Not merely content to invent the pasteurization process for milk, scientist Louis Pasteur also experimented with a natural fermentation process to make vinegar, around the year 1864. It became popular for pickling vegetables and fruits, as well as a meat tenderizer. Vinegar promptly found its way into the first recipe for ketchup by the Henry J. Heinz Company and forever changed the popular condiment.

Imagine a kitchen without at least one bottle of vinegar, but more likely several varieties, including apple cider, red wine and balsamic. As many flavored vinegars continue to flourish, its popularity extends to thousands of other uses, including cleaning agents, pickling, salad dressings and a myriad of others. Regardless of who created it, Vinegar is clearly a staple of the world.

Everyone Say Cheese!

Truly one of life’s great pleasures, who doesn’t like cheese. Stack it on your burger, add it to a sandwich,eat it plain, mix it in casseroles and that all-time favorite, mac and cheese, there is a type for every taste bud, age and budget. Dating back thousands of years B.C. cheese was first created by populations who herded milk-producing animals. The art of cheese making was refined over the centuries until it became a staple of Western Europeans, from the poor to the royals and everyone in between. Whether you’re an aficionado of fine gourmet cheeses, or an unapologetic fan of Velveeta, there’s nothing quite like it. Pity the lactose intolerant who have to pass on cheese..

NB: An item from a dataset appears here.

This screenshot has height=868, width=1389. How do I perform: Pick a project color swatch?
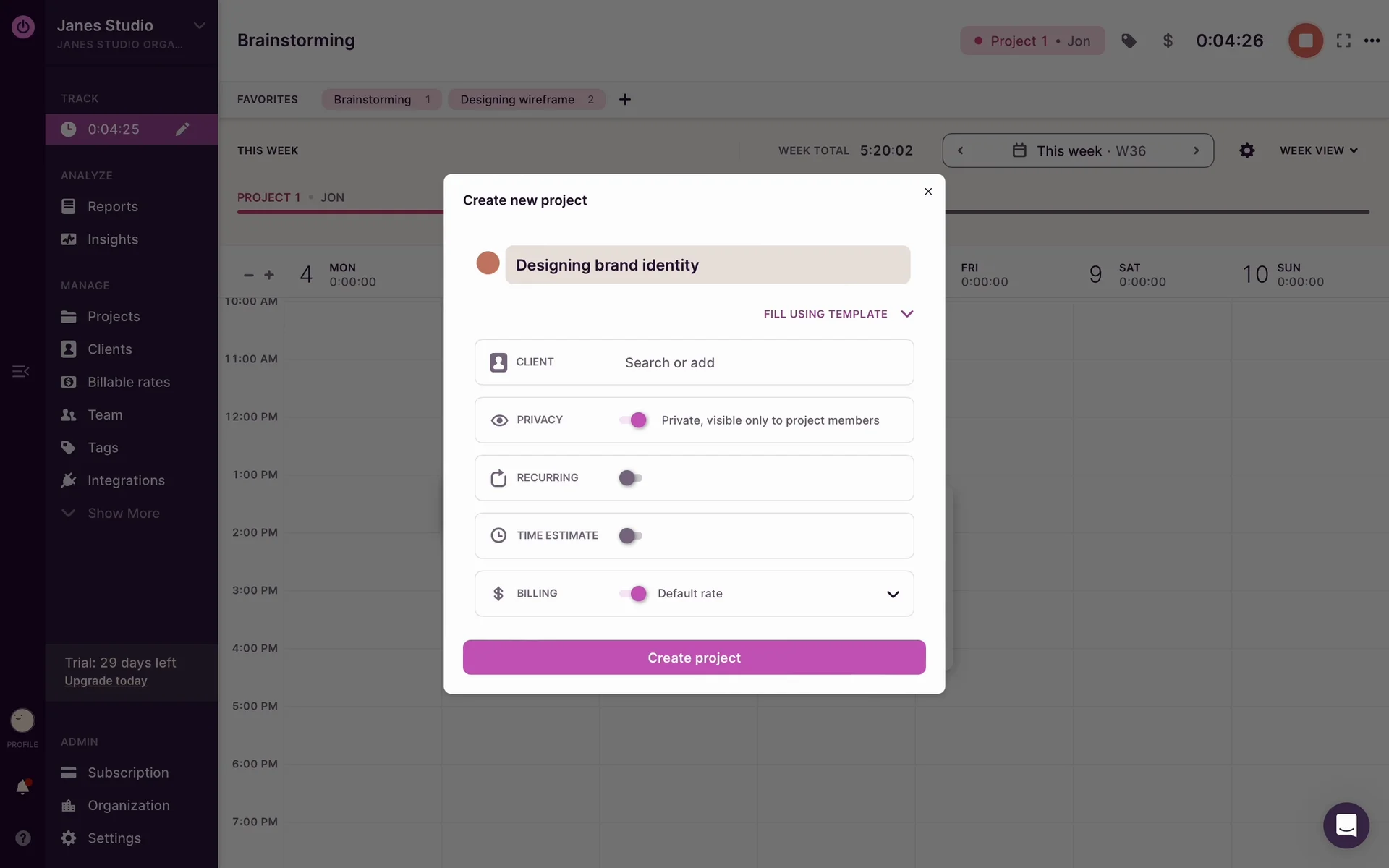pos(488,263)
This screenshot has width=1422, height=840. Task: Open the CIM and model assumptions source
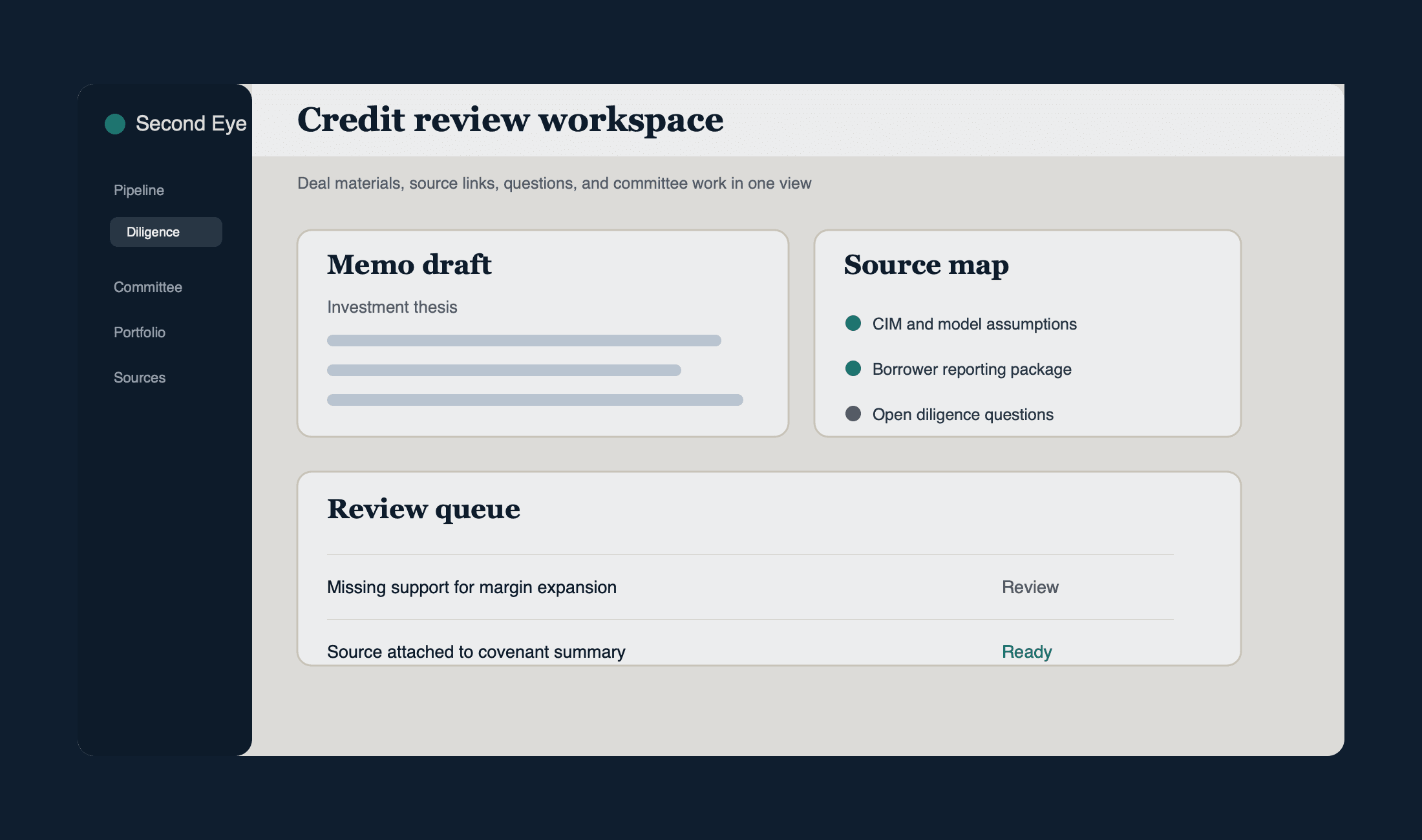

Well, this time the Chinese were out of the loop. Cheese clearly was created in areas of Europe which are now Poland and its environs, possibly as far back as 7000 B.C. In all fairness, the Chinese did not use dairy and presumably didn’t herd milk-producing animals, so they had no hand in creating cheese or milk products at all.

Ancient herders discovered that milk solids could be turned into a cheese-like substance, and since cheese lasted far longer than milk, which easily spoiled, it was a popular food for travelers and shepherds. But early cheeses were undoubtedly bland, liquidy and probably resembled our present day cottage cheese. As cheese making processes were refined and different varieties created, this wonderful food took on a whole new persona. Greeks embraced cheese, which they made with sheep and goat’s milk, and their cheese tended to be crumbly, similar to present-day feta. Adding a few herbs to the milk mixture gave it flavor, and cheese traveled well, providing a good source of protein for their ancient armies.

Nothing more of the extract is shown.